Actress Mackenzie Phillips confessed this week to a 10 year incestuous relationship with her father, pop superstar John Phillips. In an interview with Oprah, Phillips said of her father, “He was a man who lived in a world where the rules didn’t apply.”

Didn’t they? By her own confession the fact that her father broke “the rules” at her expense brought her nothing but pain, shame, and confusion. John Phillips might have pretended otherwise, but the sad results speak for themselves. Running headlong against the tide of common decency devastated his daughter’s life. In the end, we never break the laws of God, we simply demonstrate them.

This week, ABC’s “Nightline” begins a series of reports on “The Ten Commandments,” the fundamental life instructions handed down to us in the Jewish and Christian scriptures (Exodus 20). These, simple and straightforward boundaries around human behavior stipulate what “shall not” be in our lives – meaning that we’re free to do and be anything other than these 10 restrictions.

So what business is it of God to make rules and to hold us to them? Can we opt out? Can we, like John Phillips invent our own way of life?

It seems that there are two kinds of “laws.” One category is arbitrary and personally imposed and enforced. The other is descriptive and universal. When I was pulled over and ticketed for doing 47 in a 35-mile per hour zone a “law” was enforced by one of Minneapolis’ finest, and my bank account paid the price. This law was created and enforced by humans seeking to create a safe social environment. I chose to break that law; they chose to enforce it.

On the other hand, when I fell off a ladder last year no police officer came along to enforce the “law” of gravity. Gravity didn’t need enforcement help, and I paid the price with a twisted ankle. “Laws of nature” do not prescribe action, they describe action. I don’t break gravity, I demonstrate it.

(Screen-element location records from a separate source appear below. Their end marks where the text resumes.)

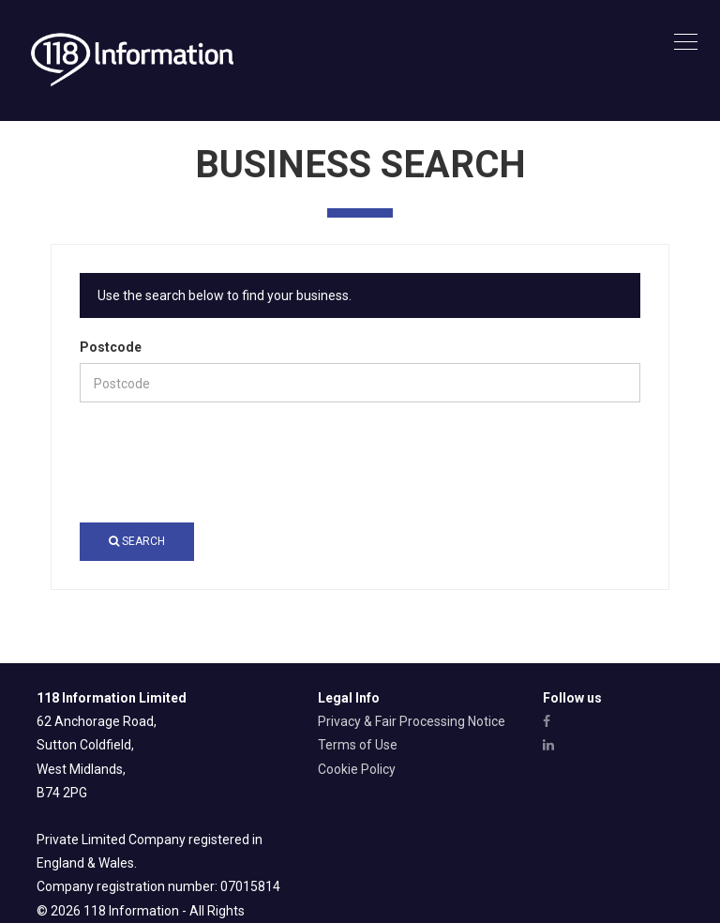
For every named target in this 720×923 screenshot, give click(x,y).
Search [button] (137, 541)
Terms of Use (358, 744)
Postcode (111, 347)
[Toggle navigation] (686, 43)
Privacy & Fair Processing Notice (411, 721)
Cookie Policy (357, 769)
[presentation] (222, 462)
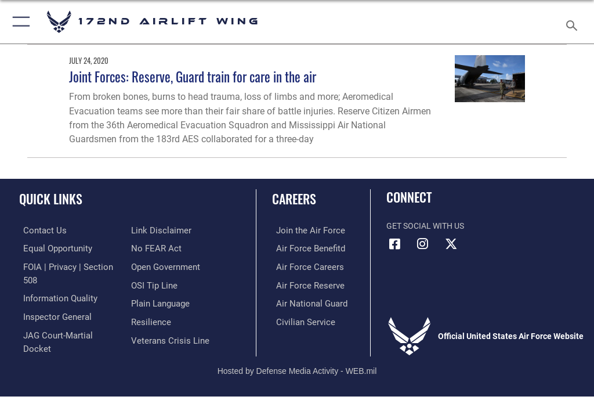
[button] (19, 22)
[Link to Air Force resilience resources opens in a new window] (148, 301)
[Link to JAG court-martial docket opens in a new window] (65, 319)
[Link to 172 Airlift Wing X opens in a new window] (450, 244)
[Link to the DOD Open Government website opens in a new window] (164, 248)
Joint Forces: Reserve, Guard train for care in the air (192, 76)
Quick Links (50, 198)
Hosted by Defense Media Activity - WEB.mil (297, 357)
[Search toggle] (574, 21)
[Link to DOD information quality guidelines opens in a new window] (54, 284)
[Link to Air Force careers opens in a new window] (303, 266)
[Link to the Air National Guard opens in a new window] (305, 301)
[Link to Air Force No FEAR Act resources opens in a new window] (154, 230)
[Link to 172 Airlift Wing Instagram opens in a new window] (423, 244)
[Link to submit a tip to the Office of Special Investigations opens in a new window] (152, 266)
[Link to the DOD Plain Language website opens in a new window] (159, 284)
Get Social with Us (425, 226)
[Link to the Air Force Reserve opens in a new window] (303, 284)
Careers (294, 198)
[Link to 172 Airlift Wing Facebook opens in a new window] (395, 244)
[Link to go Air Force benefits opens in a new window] (304, 248)
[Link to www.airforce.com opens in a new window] (303, 230)
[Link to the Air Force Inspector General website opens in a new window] (51, 301)
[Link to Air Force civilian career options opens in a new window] (298, 319)
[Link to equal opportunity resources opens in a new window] (52, 248)
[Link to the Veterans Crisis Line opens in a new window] (166, 319)
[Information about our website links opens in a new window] (46, 337)
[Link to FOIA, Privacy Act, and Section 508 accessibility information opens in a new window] (68, 266)
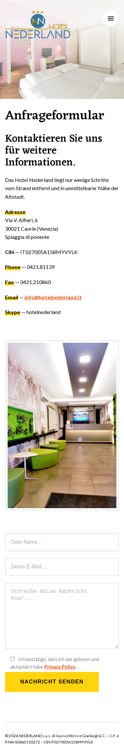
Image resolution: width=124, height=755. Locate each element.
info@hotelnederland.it (53, 297)
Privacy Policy (59, 667)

The question here: Are the laws of God given as the Ten Commands the first or second type of law? Are they arbitrary decisions like a posted speed limit drafted and enforced personally, or are they descriptions of the way things are? 

I believe they are the latter. I don’t think it’s possible, in the end, to break the Ten Commands. Instead, if we go against them, they break us – Ala John and Mackenzie Phillips. We demonstrate their reality, we don’t, we can’t create our own reality.

God, the Designer has mercifully given us a manual explaining his engineering principles. When I bought new car I had the manufacturer’s guidebook in the glove box to tell me how often and with what products to change the oil. These are the “laws” for how the car was designed. I’m perfectly free to ignore them and put sand in my engine instead of 10w40. But I’ll pay the price. No engine-oil police come to arrest me for stupidity; the car will punish me itself.

In the same way God’s stipulations about sex, respecting other people’s stuff, telling the truth, maintaining balance in our schedules do not prescribe, they describe. I can ignore the fact I’m made to live with intervals of rest (as in “Keep the Sabbath”) but I’ll blow an emotional or physical gasket as a result. These laws are God’s way of mercifully telling us ahead of time how to manage the life he loans us.

There are two ways to learn life lessons: We experiment and learn from experience, or we listen and learn from other people’s experiences – better yet, from the ultimate Authority behind life itself game. Life is painfully short. By God’s good grace we can learn his ground rules from the start, assuming of course we resist the temptation to make up our own.

Here’s a prayer for strength to accept and apply God’s standards in our lives:

“God, we thank you for creating our lives and giving us the gift of choice. We thank you too that you have not left us alone, to learn by trial and error what will and what will not work. You have given us clear guidelines. They are not complicated, or long, or too restrictive. Give us the grace to know them, accept them as true, and the strength to keep them. We know that our impulse is to go our own way. We will in fact do that. When we break your laws, forgive us and cover the consequences, and instead, give us your strength to fulfill the very things you require of us. We ask you humbly to bless our lives. We ask for power to live as you have designed and intended. And we’ll thank you for the results!”